Sources & références
- Code rural et de la pêche maritime – Article L. 141-1 : missions générales des SAFER, notamment en matière d’installation, de maintien et de consolidation des exploitations agricoles et de protection des espaces agricoles, naturels et forestiers.
- Code rural et de la pêche maritime – Article L. 141-1-1 : obligation d’information de la SAFER concernant les opérations foncières et sociétaires entrant dans son champ d’intervention.
- Code rural et de la pêche maritime – Article L. 143-2 : objectifs légaux permettant à la SAFER d’exercer son droit de préemption. Les neuf objectifs prévus par cet article sont regroupés ici en cinq grandes catégories afin d’en faciliter la lecture.
- Code rural et de la pêche maritime – Article L. 143-3 : obligation de justifier toute décision de préemption par une référence explicite et motivée à un ou plusieurs objectifs légaux, à peine de nullité.
- Code rural et de la pêche maritime – Articles L. 143-1 à L. 143-16 : champ d’application et conditions d’exercice du droit de préemption des SAFER.
- Code rural et de la pêche maritime – Article L. 143-4 : opérations exclues du droit de préemption ou soumises à des règles particulières.
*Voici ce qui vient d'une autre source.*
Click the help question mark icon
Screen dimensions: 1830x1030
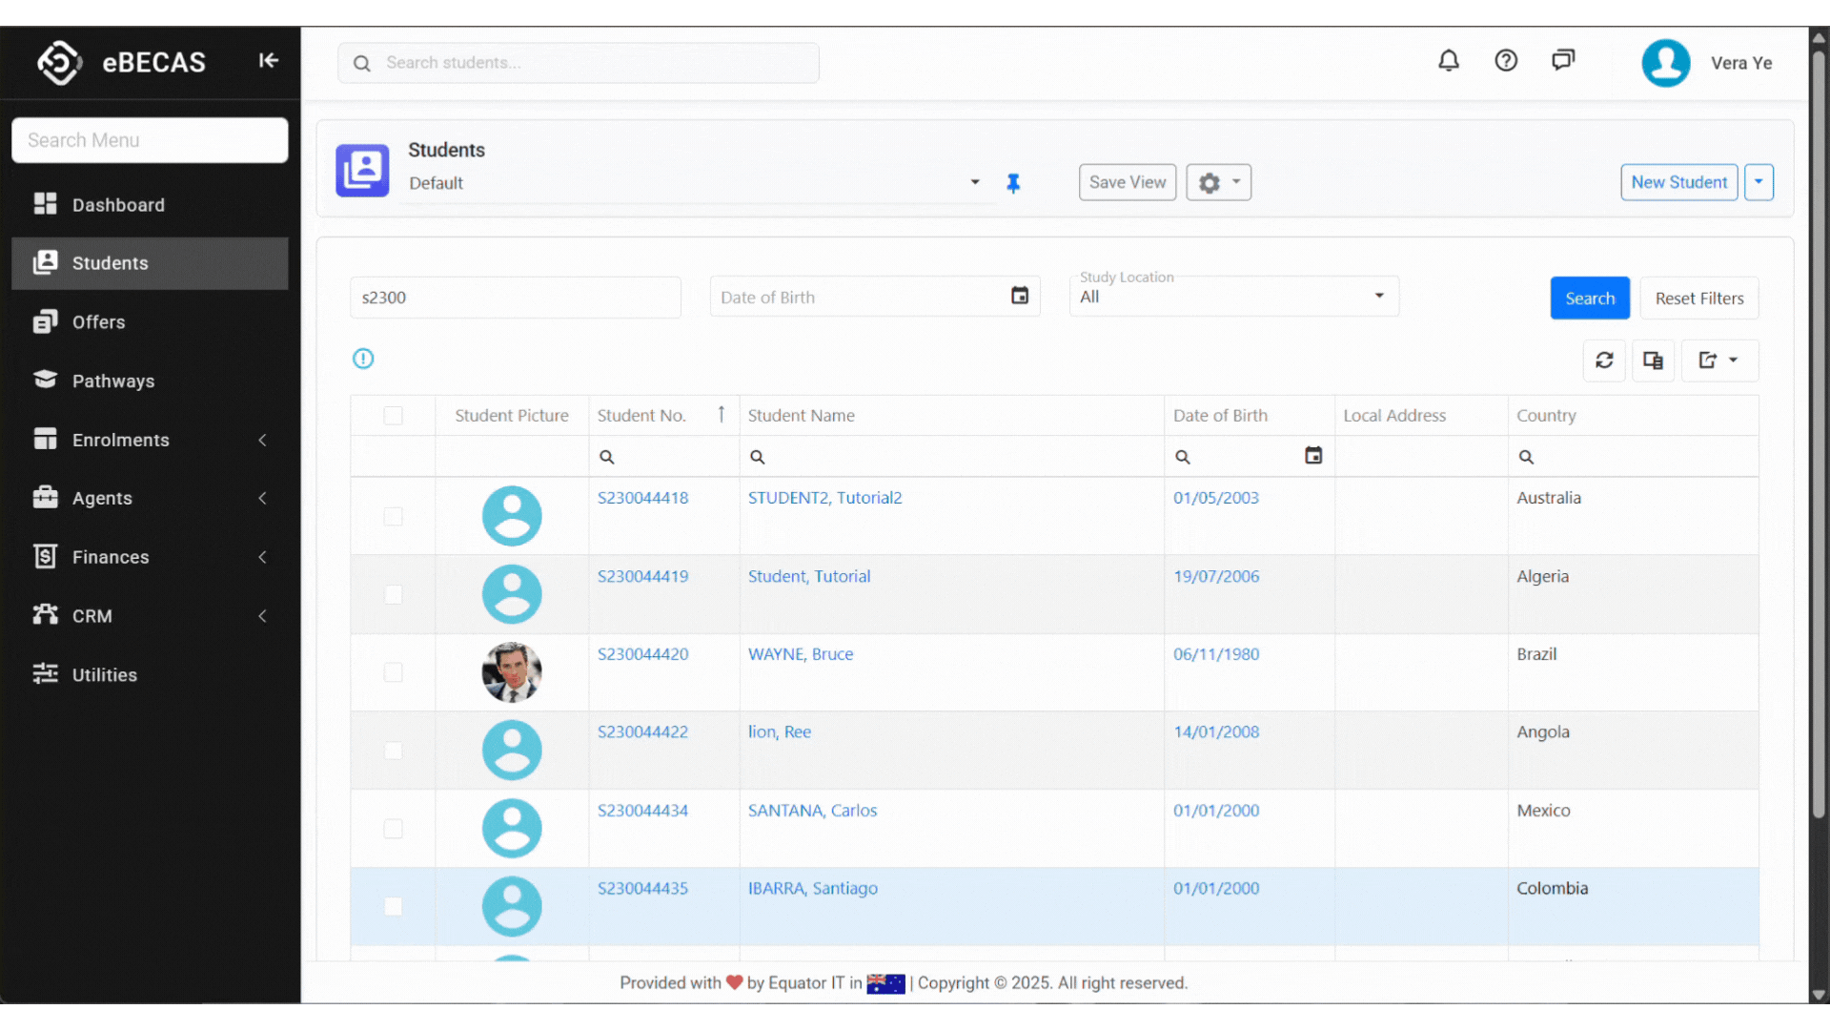point(1505,61)
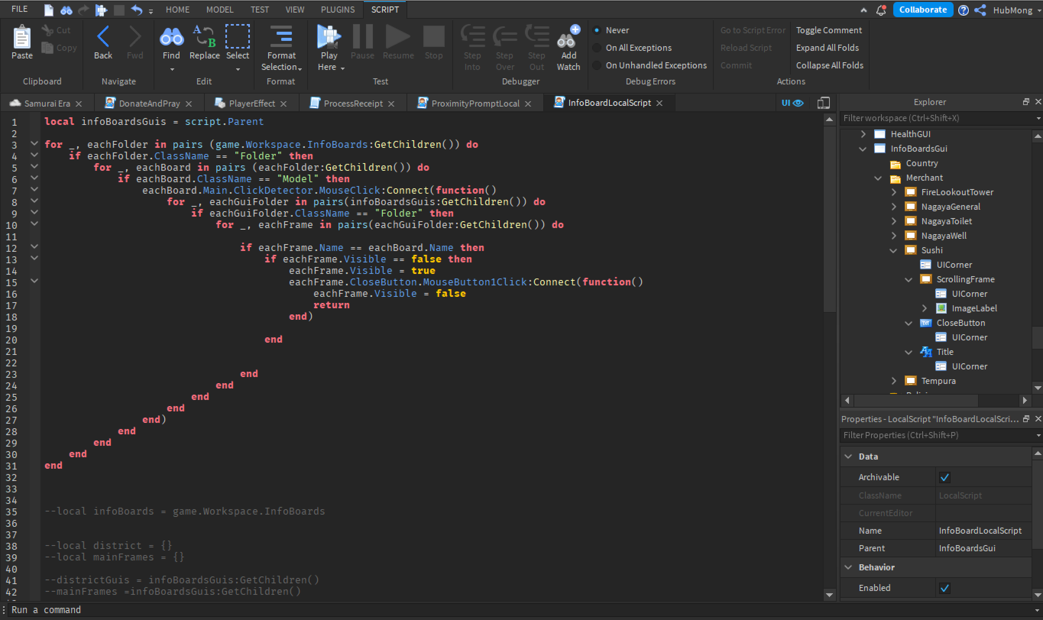Open the ProcessReceipt script tab

click(353, 103)
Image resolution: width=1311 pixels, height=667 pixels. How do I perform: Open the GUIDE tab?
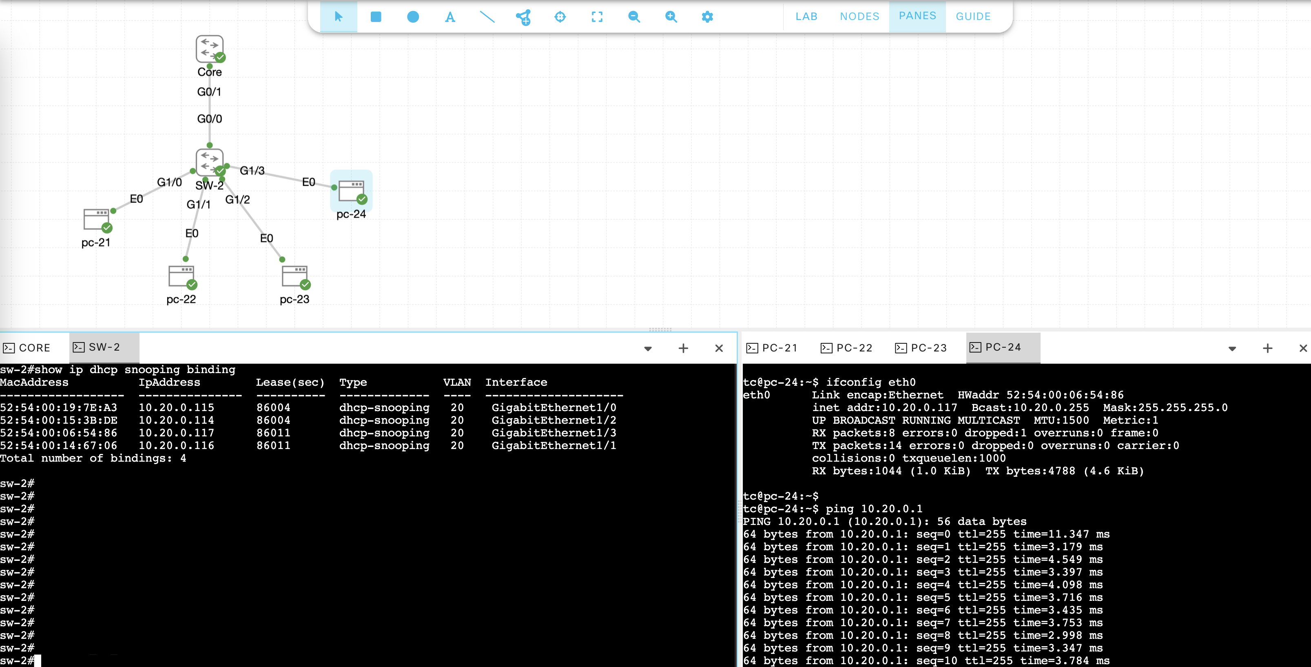[973, 16]
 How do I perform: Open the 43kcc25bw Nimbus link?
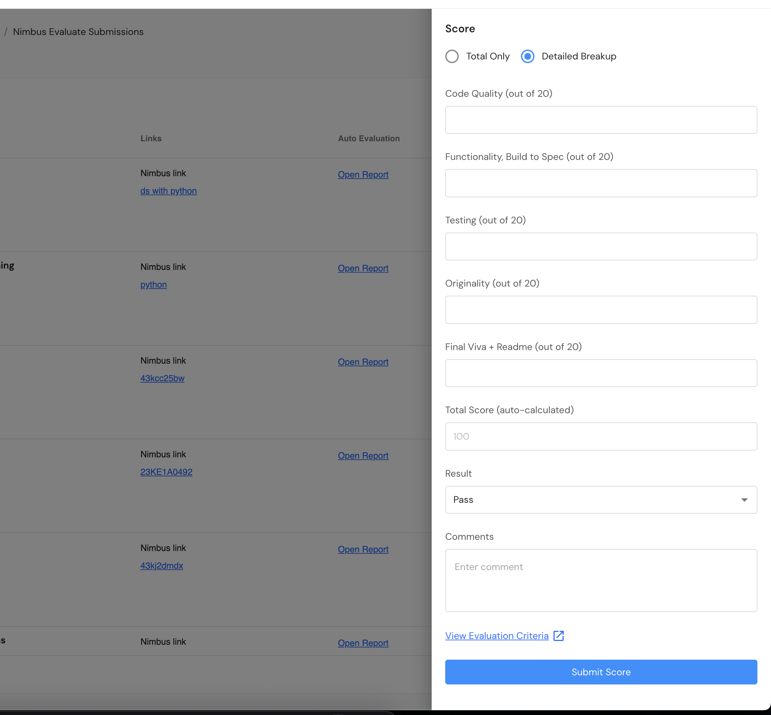click(x=162, y=378)
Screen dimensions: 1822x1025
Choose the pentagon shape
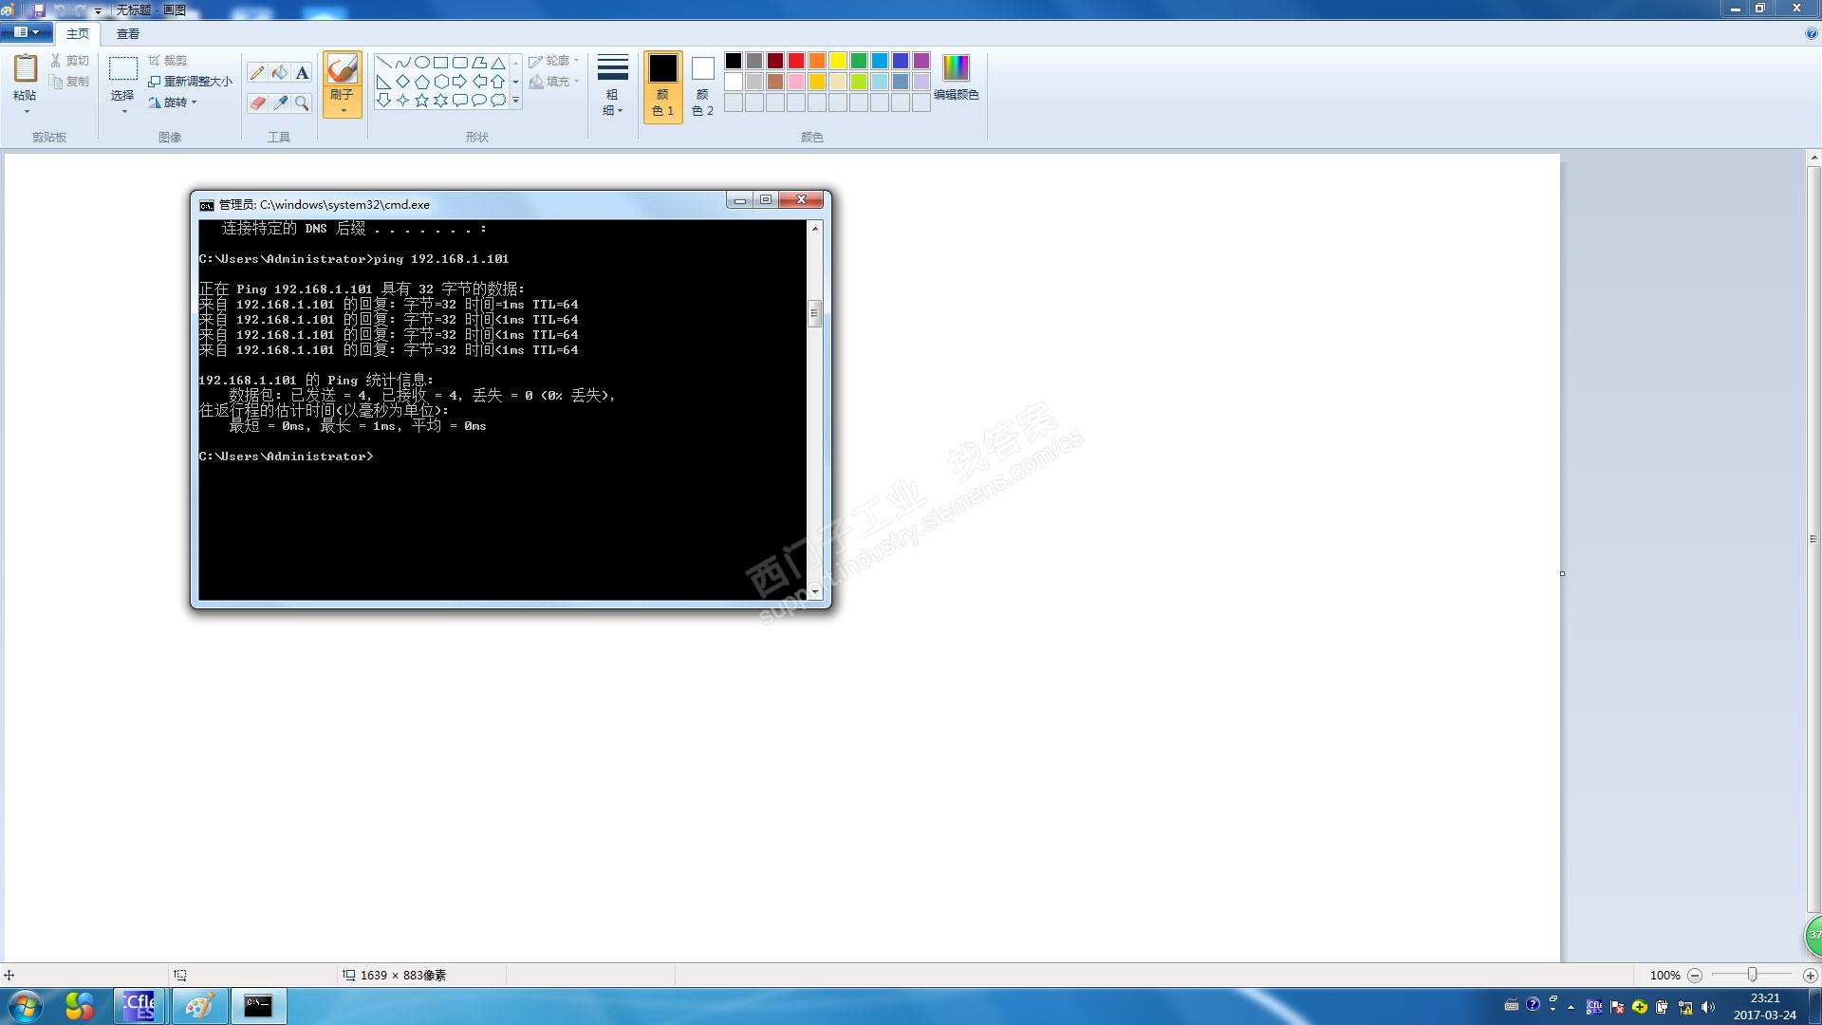421,82
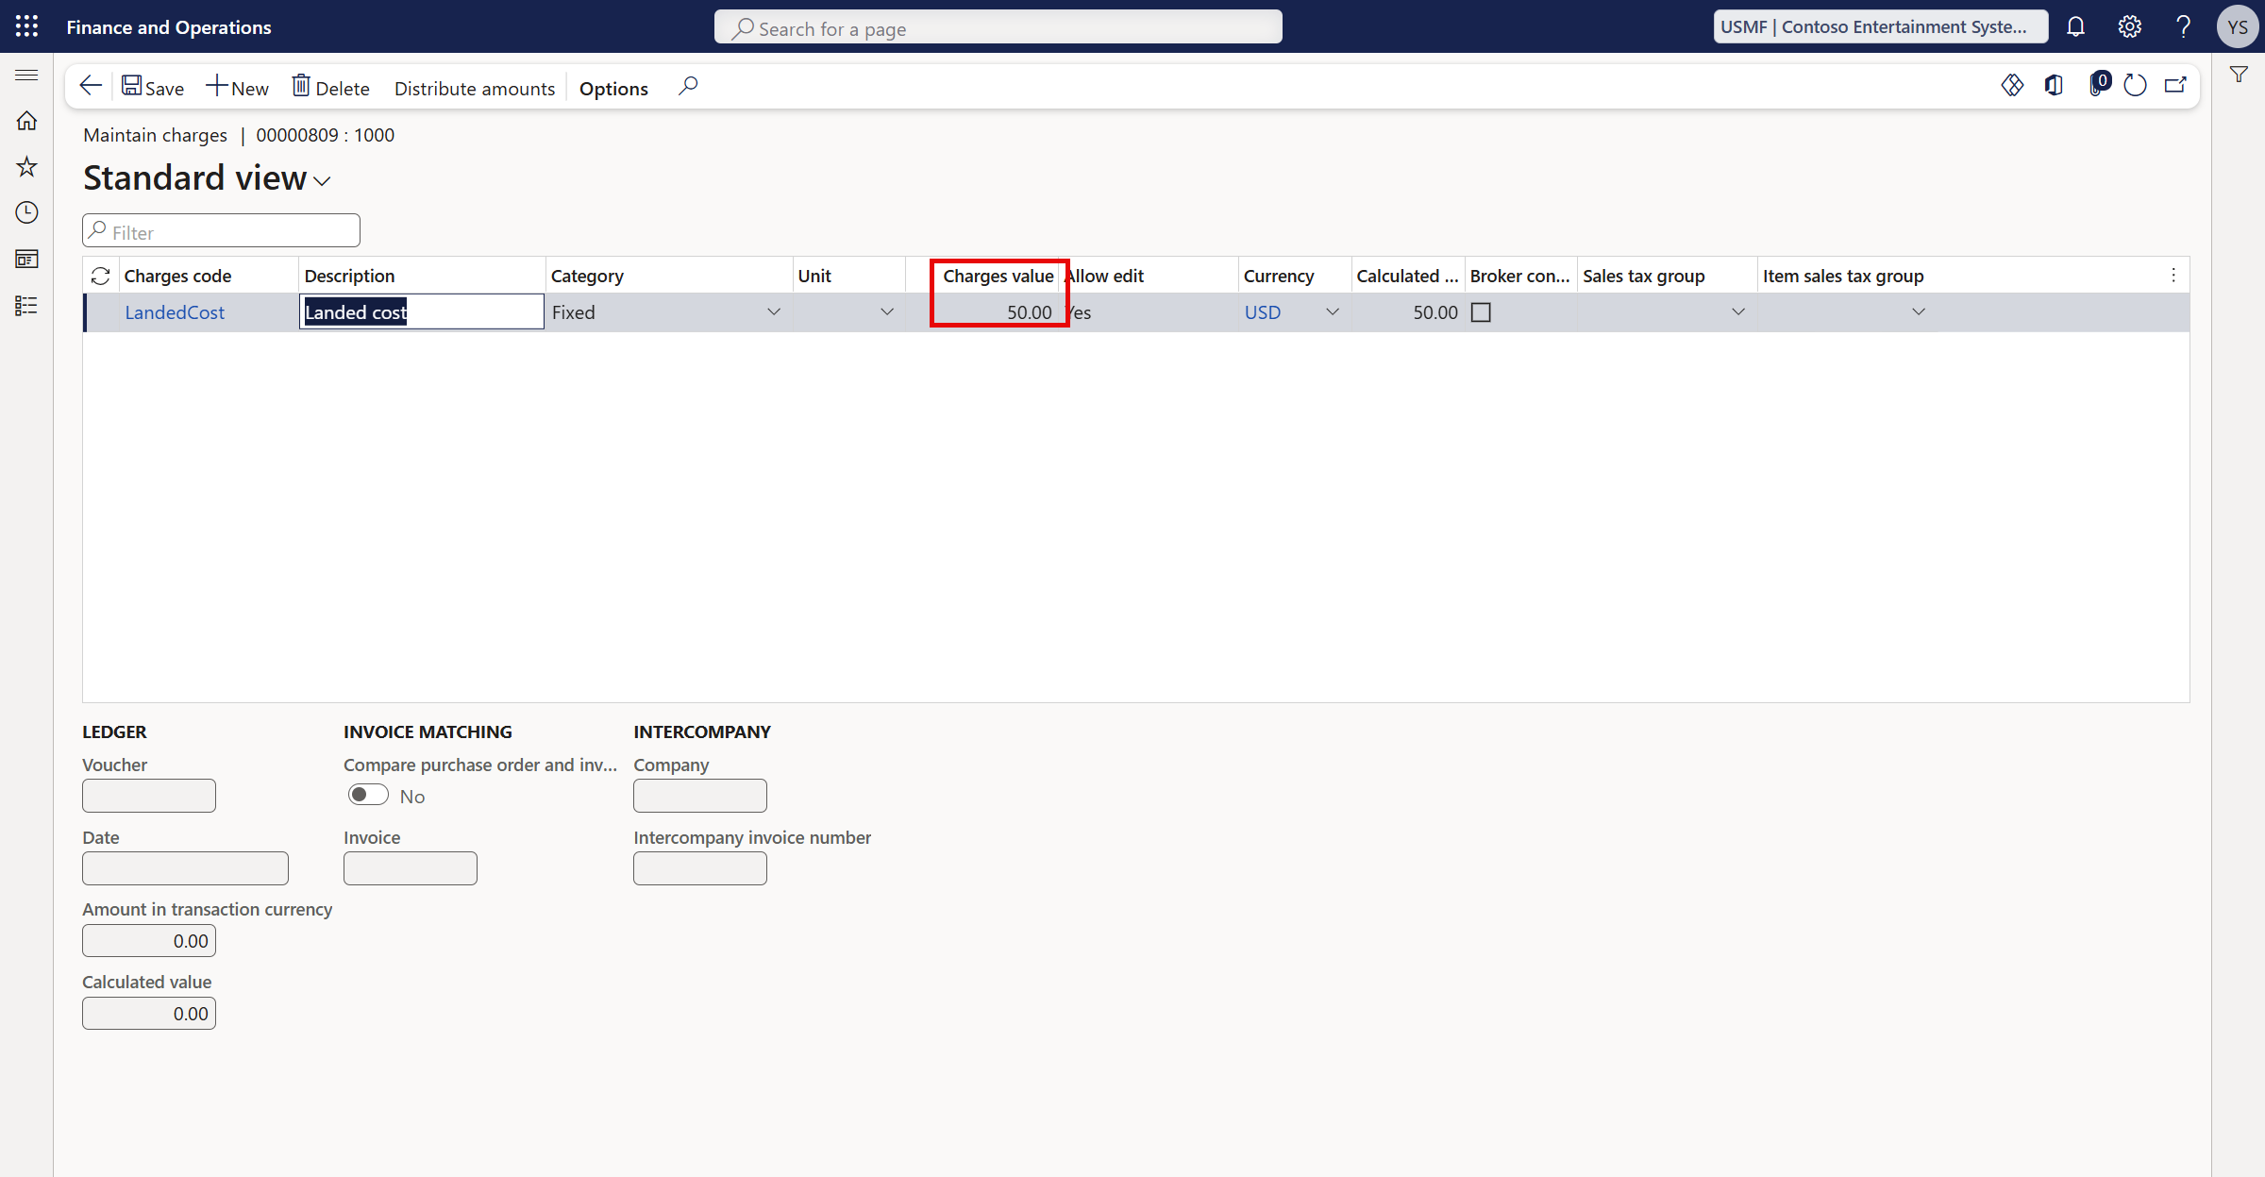Open the Home icon in sidebar
This screenshot has width=2265, height=1177.
(x=26, y=121)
- Code rural et de la pêche maritime – Article L. 143-10 : procédure applicable lorsque la SAFER propose une acquisition à un prix différent de celui prévu dans la vente.
- Cour de cassation, 3e chambre civile, 28 septembre 2011, pourvoi n° 10-14.589 : illustration du contrôle exercé par les tribunaux sur les éléments concrets invoqués pour justifier une préemption.
- Fédération nationale des SAFER – Le droit de préemption : présentation institutionnelle du fonctionnement et des finalités du droit de préemption.
- Fédération nationale des SAFER – Informations destinées aux notaires : présentation des informations transmises à la SAFER dans le cadre des transactions.
Les informations présentées dans cet article sont générales et ne constituent pas un conseil juridique. Les règles applicables peuvent varier selon la nature du bien, sa situation, son occupation et les caractéristiques de la transaction. Une étude personnalisée avec le notaire chargé du dossier reste indispensable.